Required action: Nothing but the lines from the one containing "Given: Click the" to the final line of the entries should appear, copied exactly and without pictures.

Collected data:
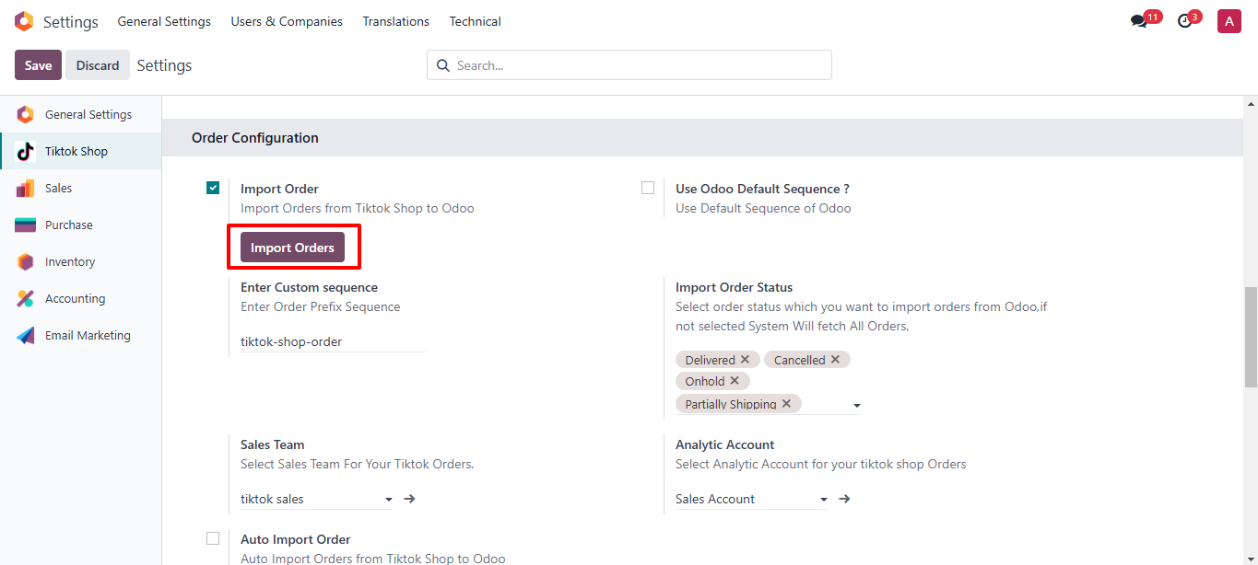The image size is (1258, 565).
Task: Open the Odoo home logo icon
Action: (x=23, y=21)
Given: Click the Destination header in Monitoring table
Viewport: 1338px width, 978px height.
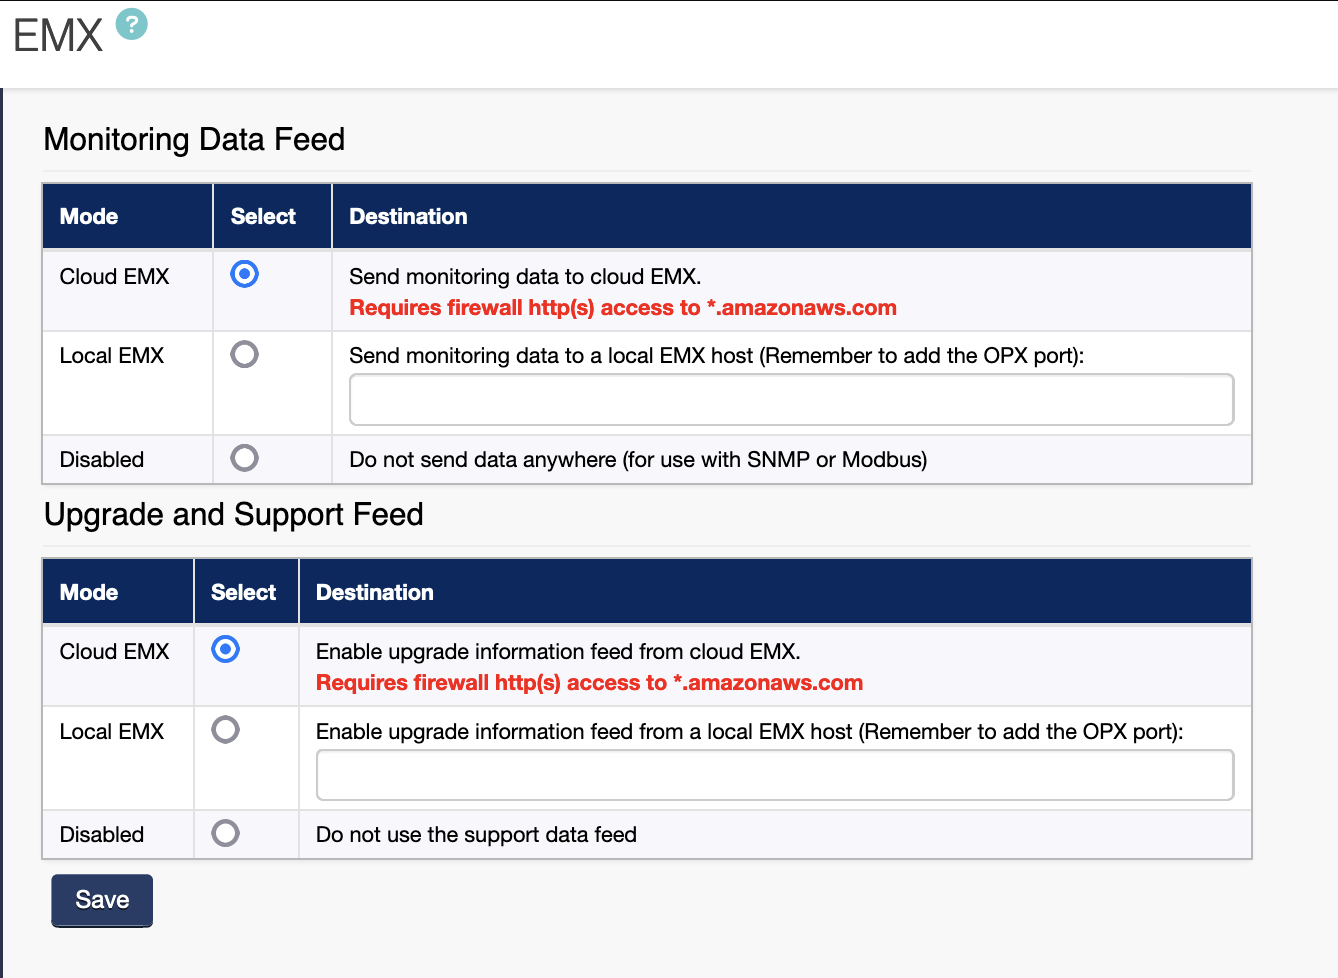Looking at the screenshot, I should coord(408,216).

Result of the exercise:
Given: Click the Destination header in Monitoring table
Viewport: 1338px width, 978px height.
Looking at the screenshot, I should coord(408,216).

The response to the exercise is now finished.